TO ICE OR NOT TO ICE?

There is a lot of confusion about when to use ice and when to use heat for an injury and using the incorrect therapy can prolong your pain. I am going to focus on when and how to correctly use cold therapy.

  • Use a sandwich bag with ice, a cold gel pack or my personal favorite; a small bag of white rice can be used for acute, overuse and chronic injuries. The cold helps to narrow blood vessels, decrease swelling and limits internal bleeding.

  • Apply the ice pack for 10-15 minutes at a time, using a thin towel so it is not too cold for your skin. After 15 minutes allow your skin temperature to return to normal before icing a second or third time.

  • You can do this process several times a day for up to 3 days.

  • Applying your cold pack to where your skull and neck meet is a wonderful way to alleviate headache and migraine pain.

  • Never ice before activity.

  • Please see your doctor if your injury does not improve or gets worse within 48 hours.

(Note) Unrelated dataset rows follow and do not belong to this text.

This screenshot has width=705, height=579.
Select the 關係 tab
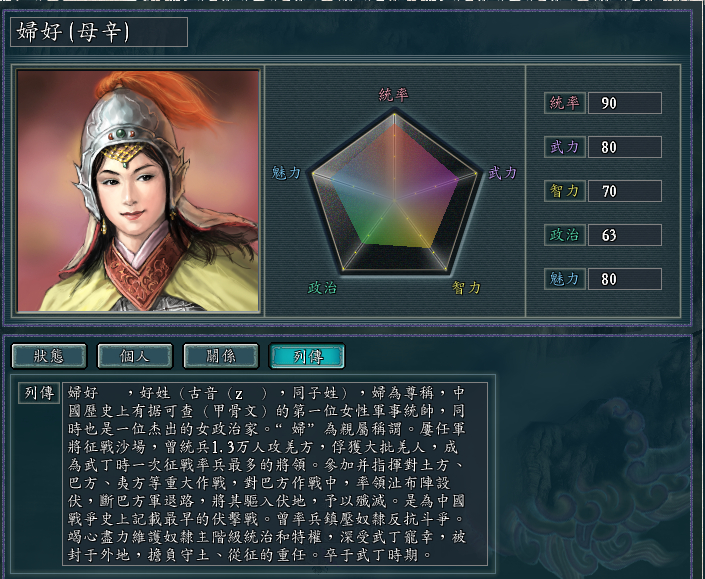pos(220,356)
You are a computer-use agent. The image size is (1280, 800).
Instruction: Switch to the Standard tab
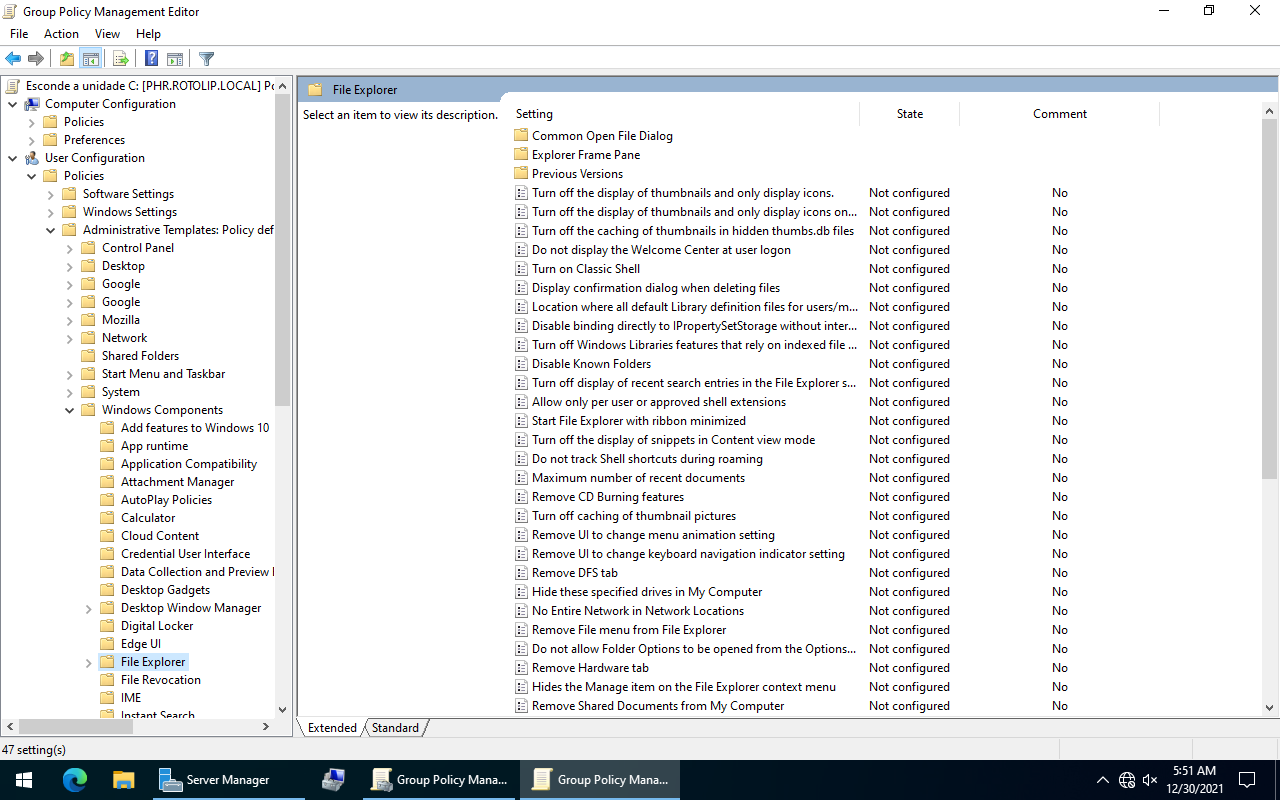pos(395,728)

And now a bit about heat therapy. Heat can be used for injuries or chronic injuries with NO inflammation or swelling. Because heat expands, you will make your injury worse if you heat an area that is already suffering from inflammation, such as a pinched nerve in your back or neck. In the case of sore, stiff, and nagging muscle or joint pain, heat is ideal. Never heat after exercise!

By following the above suggestions you can get back to your life and activities in no time.